White Waymo self-driving electric vehicle on city street with charging infrastructure visible

Waymo Robotaxis Get Second Life Powering California, Texas

🤯 Mind Blown

Self-driving cars don't just disappear when their batteries age out. Waymo just found a brilliant way to keep thousands of robotaxi batteries working long after they leave the road.

Self-driving car company Waymo is turning retired robotaxi batteries into clean energy storage for power grids in California and Texas. The move solves two problems at once: what to do with aging electric vehicle batteries and how to store renewable energy when the sun isn't shining or wind isn't blowing.

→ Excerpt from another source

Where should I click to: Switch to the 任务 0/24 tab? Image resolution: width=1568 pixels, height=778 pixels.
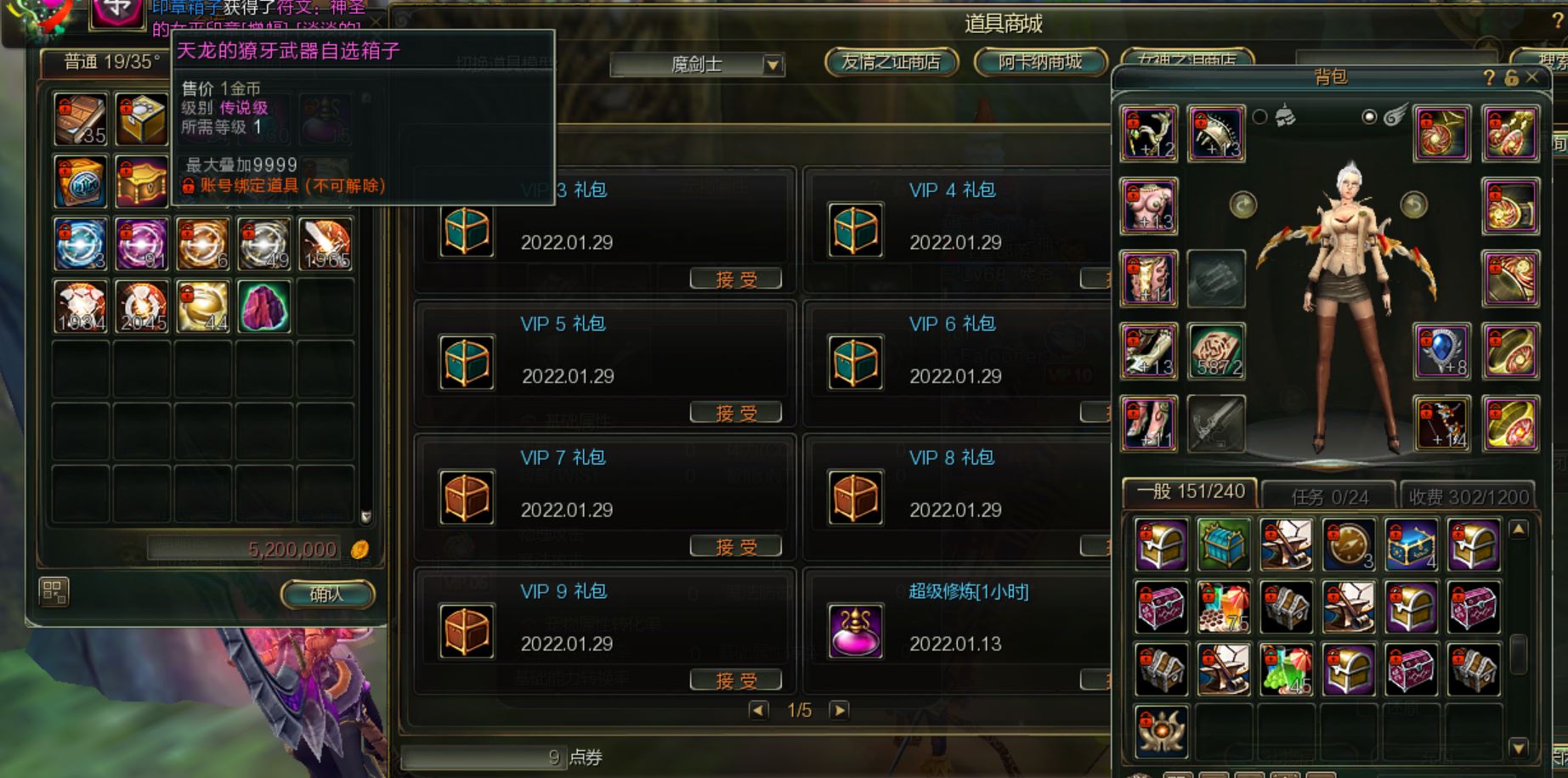(x=1329, y=496)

Waymo partnered with B2U, an energy storage company that specializes in giving old batteries new purpose. Instead of recycling or trashing batteries when they're no longer ideal for vehicles, B2U will use them to help balance electricity grids during peak demand.

The company currently operates thousands of robotaxis across the United States, almost all of them Jaguar I-Pace electric vehicles. Waymo recently started adding vans made by Chinese automaker Zeekr to its fleet, which means even more batteries will eventually need a second career.

The partnership will deploy "hundreds of megawatts of storage capacity," though neither company shared exactly how many batteries that involves or when the systems will go online. That's enough power to help smooth out the ups and downs of renewable energy sources like solar and wind.

Waymo Robotaxis Get Second Life Powering California, Texas

The Ripple Effect

This deal represents a growing trend in sustainable tech. Car batteries typically retire from vehicles when they drop to about 70% to 80% of their original capacity, but that's still plenty of juice for less demanding jobs like grid storage.

B2U joins companies like Redwood Materials, founded by former Tesla executive JB Straubel, in focusing on battery second lives rather than immediate recycling. Interestingly, Redwood is backed partly by Alphabet, Waymo's parent company, and recently launched its own used battery storage business.

The approach keeps valuable materials working longer before they need recycling. It also makes electric vehicles more sustainable by ensuring their most expensive component serves multiple purposes across decades rather than becoming waste.

For communities in California and Texas, this means more reliable power during heat waves and storms. For the planet, it means squeezing every possible use out of the resources we've already mined and manufactured.

The future of transportation is looking brighter, one retired battery at a time.